The volcano is officially ‘extinct’ though Maasai traditions make report of fresh lava sometime around the 1860s.There are also active steam vents which Kenya is hoping to exploit to produce clean geothermal energy. You can see more about this HERE with some excellent photos of Longonot. (The smoke on my photo is most likely from stubble burning).
As I mentioned in an recent post about the Maasai Mara, until the arrival of British colonial settlers in the early 20th century, the entire Rift Valley was Maasai grazing territory and the landmarks thus have Maasai names. Longonot derives from oloonong’ot meaning ‘steep ridges’ in Ki-Maa. A fitting description.
But to my mind (and in true Conan Doyle The Lost World style) the most magical thing about Longonot is the hidden forest on the crater floor where zebra, giraffe, buffalo, hartebeest, lion and gazelle may roam. There is a path to the top, but it is quite a hike, nearly 2 miles to reach the rim and a good 4 miles around it. Back in our day you also needed to enlist the services of a Kenya Wildlife Service ranger to go with you, which didn’t always work out. It’s a big regret that we never did do this climb.
Here’s another view of it showing the oloonong’ot .
And the highest point of the cone seen from Lake Naivasha (2,776 metres; 9,108 ft): a seine fisherman and papyrus beds (where hippos may lurk) in the foreground.
28 thoughts on “Longonot ~ This Volcano Has Well And Truly Blown Its Top”
I never knew about the hidden forest on the crater floor. I flew over it in a light plane en route to Nairobi from Southern Sudan 40 years ago but can’t recall seeing vegetation at the base.
The trees are apparently low-growing. There’s a pic at the foot of this page: https://www.mountkenyaclimbing.com/mountlongonothiking.html
What a sight!
Oh, I would have loved it if you’d done that walk, Tish! What a share that would make 🙂 🙂 Meantime thank you for the beautiful photos. I find I’m blowing my top a bit these days. Not natural, all this confinement! 🙂 🙂 Happy gardening!
Yep, the confinement is tending towards the top blowing for more reasons than one. Hope to plant out some climbing peas today, an august and old variety called Lord Leicester. Onwards and upwards – with only small explosions 🙂
Explosions of peas is permissable 🤣🤣
what lovely pictures, and what a walk that would have been. Hard work though I suspect! Did you know a volcano has to have no magma supply and not have erupted for more 10,000 years to be extinct. That’s a long time to wait!!
10,000 years. That is a long time to wait. So is Longonot done, or is it biding its time…
I love the idea of the hidden forest on the crater floor where wild animals roam. I bet that would have been an amazing hike!
It would, Cathy.
This is my favuorite place to hike and test how fit i am. There was a time I hiked here every two weeks.
Your pics are great, Tish
I wish I could come with you when you next go 🙂
Come, we can go when the curfew is lifted
Ah, now there’s an objective to raise the spirits!

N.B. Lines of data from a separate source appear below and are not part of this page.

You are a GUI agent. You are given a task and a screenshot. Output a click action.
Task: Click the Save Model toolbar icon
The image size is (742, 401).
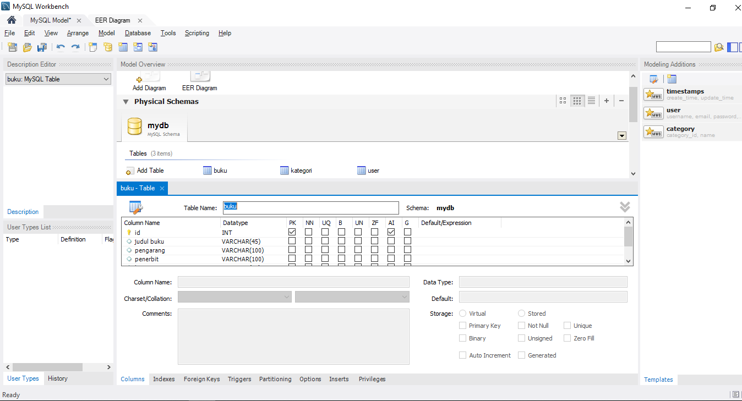pos(42,47)
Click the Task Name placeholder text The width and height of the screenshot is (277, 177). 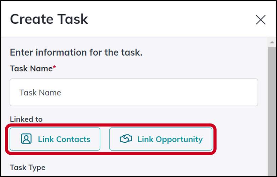(40, 92)
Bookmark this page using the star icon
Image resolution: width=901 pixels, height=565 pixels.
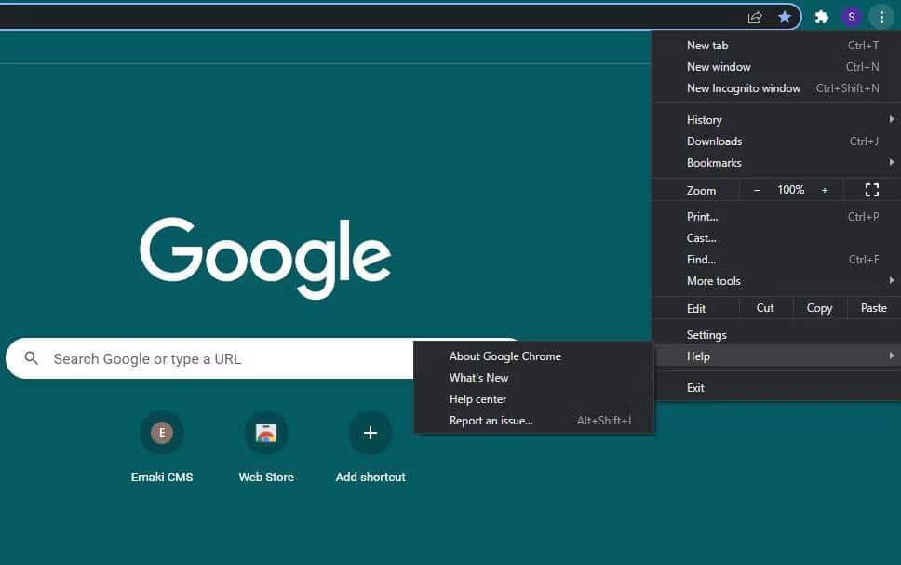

We can include Ol Donyo sabuk & other interesting places to go hike. Then you can tell me stories under a moonlit night of your stay here. Now this would be great!
Oh this sounds so good, Mak.
A wonderful view and a great top!
Thank you, Jude.
Wow. Just wow.
The hidden forest sounds fascinating, Tish.
Oooooh I would love to go hiking into that crater floor! That would be magical – as long as I had a good guide. Another great visit to Africa!
Oh yes. I can see you doing this hike, Alison. And I can imagine all your fabulous photos.
Love the shots of the volcano. There is something exciting about a volcano even when it is extinct. Great post.
Thanks, Geri. I agree: even an extinct volcano gives one a buzz.
A great post about the volcanic Longonot. There is a crater rim affording excellent views of the nearby areas including the Great Rift Valley.